▶ [Directions for this task]:
For the listing below, output exactly the lines from the line with "Screen dimensions: 768x512" up to and including the line with "Given: Click the wizard icon in the title bar", and no other lines.

▶ [Provided records]:
══════════

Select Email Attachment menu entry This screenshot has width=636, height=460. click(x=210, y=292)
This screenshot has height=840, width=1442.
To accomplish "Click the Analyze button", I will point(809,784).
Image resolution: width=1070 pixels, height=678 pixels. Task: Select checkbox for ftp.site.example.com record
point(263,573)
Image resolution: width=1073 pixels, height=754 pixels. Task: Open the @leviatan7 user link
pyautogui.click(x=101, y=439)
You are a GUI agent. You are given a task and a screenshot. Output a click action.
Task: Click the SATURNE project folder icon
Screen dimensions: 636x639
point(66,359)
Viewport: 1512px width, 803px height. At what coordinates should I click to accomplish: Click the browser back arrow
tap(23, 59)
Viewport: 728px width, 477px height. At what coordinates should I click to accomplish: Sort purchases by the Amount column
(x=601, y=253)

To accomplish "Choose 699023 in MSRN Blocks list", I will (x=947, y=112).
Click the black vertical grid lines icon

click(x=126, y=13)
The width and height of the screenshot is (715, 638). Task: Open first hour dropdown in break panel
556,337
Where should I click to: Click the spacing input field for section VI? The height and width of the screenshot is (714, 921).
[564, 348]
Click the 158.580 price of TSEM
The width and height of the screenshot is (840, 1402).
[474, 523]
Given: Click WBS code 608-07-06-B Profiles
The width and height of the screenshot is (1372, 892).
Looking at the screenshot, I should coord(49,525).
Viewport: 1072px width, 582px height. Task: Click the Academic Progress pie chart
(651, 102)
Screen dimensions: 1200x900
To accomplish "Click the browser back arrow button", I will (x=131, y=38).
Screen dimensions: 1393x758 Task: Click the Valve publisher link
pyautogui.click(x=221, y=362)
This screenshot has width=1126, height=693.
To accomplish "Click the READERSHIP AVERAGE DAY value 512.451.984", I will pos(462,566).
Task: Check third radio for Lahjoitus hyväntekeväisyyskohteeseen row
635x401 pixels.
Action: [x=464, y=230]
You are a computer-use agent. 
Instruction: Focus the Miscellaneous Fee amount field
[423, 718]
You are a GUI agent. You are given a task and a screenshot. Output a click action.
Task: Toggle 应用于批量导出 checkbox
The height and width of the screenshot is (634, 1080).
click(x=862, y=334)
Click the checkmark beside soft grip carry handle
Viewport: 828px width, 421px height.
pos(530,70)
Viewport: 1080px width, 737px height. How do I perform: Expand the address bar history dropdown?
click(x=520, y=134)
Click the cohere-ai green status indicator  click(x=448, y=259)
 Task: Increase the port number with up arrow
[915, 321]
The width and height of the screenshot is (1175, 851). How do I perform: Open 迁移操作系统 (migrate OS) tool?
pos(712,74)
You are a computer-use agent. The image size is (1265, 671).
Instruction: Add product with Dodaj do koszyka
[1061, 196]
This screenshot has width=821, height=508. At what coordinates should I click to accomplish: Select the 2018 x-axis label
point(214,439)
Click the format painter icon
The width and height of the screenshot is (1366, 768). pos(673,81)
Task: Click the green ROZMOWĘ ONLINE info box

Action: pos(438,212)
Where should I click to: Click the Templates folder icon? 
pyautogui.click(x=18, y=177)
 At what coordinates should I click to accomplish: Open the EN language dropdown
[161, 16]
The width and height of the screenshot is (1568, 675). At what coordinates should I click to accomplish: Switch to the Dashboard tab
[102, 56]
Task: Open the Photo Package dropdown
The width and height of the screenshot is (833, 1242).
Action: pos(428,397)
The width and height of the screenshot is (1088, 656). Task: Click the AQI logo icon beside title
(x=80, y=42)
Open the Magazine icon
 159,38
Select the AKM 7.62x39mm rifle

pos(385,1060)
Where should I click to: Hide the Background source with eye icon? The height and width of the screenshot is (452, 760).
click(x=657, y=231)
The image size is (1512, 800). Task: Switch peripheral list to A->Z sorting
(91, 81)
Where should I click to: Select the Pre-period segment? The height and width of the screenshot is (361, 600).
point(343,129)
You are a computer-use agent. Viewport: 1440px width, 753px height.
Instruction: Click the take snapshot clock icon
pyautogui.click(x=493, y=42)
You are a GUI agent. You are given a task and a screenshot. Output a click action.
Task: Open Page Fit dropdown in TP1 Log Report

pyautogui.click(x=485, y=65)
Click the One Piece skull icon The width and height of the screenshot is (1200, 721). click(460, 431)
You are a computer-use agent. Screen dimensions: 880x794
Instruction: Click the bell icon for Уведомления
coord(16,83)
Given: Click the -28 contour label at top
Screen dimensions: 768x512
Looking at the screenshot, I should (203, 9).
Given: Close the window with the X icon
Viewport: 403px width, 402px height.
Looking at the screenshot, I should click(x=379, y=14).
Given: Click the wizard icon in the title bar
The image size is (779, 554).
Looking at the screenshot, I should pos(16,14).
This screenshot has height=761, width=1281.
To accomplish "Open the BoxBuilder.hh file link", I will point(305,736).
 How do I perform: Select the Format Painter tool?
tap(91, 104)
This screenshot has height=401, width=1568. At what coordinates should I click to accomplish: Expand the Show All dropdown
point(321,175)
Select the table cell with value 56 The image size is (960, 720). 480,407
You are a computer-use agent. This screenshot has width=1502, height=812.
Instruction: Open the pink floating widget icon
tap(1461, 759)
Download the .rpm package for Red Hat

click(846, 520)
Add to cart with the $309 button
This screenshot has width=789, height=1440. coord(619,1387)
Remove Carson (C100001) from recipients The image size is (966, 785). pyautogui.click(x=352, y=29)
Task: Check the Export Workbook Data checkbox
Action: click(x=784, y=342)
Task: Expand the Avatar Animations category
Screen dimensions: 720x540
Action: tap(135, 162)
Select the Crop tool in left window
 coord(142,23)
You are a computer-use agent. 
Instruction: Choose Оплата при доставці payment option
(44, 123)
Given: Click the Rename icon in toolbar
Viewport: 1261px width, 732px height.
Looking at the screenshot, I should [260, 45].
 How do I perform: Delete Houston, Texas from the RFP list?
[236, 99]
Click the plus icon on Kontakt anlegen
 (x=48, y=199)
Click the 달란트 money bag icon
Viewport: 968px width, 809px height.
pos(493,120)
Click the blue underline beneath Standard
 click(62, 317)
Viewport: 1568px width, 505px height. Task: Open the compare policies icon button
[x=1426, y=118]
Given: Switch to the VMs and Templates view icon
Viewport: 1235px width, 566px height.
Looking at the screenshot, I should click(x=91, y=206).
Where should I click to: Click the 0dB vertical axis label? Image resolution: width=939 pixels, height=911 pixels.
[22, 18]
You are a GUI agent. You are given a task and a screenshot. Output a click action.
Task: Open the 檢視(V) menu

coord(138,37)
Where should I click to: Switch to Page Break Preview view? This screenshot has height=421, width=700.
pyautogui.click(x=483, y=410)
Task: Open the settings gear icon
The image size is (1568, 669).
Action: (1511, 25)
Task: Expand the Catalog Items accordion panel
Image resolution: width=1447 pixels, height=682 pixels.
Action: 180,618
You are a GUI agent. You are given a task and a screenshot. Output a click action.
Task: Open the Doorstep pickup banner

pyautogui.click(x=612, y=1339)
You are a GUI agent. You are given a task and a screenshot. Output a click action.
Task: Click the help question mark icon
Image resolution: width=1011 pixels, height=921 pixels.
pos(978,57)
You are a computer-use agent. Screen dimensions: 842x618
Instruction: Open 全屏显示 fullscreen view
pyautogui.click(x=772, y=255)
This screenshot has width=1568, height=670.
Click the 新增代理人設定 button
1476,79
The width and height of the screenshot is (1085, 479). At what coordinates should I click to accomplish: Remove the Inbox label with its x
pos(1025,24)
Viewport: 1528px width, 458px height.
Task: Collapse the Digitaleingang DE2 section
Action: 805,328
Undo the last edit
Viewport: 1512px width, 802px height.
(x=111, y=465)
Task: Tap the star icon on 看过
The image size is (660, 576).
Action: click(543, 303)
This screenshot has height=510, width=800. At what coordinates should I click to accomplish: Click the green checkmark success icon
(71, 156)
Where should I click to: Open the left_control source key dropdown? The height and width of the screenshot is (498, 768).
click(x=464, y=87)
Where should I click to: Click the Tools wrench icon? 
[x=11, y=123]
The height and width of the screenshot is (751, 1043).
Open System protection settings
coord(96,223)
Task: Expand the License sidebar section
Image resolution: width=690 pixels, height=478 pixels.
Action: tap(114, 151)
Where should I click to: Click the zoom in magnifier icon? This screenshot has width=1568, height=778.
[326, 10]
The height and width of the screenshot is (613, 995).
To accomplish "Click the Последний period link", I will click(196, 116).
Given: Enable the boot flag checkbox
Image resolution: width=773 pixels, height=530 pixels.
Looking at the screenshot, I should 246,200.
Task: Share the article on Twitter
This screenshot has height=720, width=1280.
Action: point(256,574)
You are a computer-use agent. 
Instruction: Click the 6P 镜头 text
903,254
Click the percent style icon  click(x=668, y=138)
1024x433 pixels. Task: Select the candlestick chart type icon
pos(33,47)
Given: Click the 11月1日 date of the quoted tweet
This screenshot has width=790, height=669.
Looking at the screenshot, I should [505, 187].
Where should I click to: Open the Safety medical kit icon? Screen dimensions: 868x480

══════════

▶ [Response box]:
Screen dimensions: 768x512
Looking at the screenshot, I should (203, 9).
Given: Close the window with the X icon
Viewport: 403px width, 402px height.
Looking at the screenshot, I should click(x=379, y=14).
Given: Click the wizard icon in the title bar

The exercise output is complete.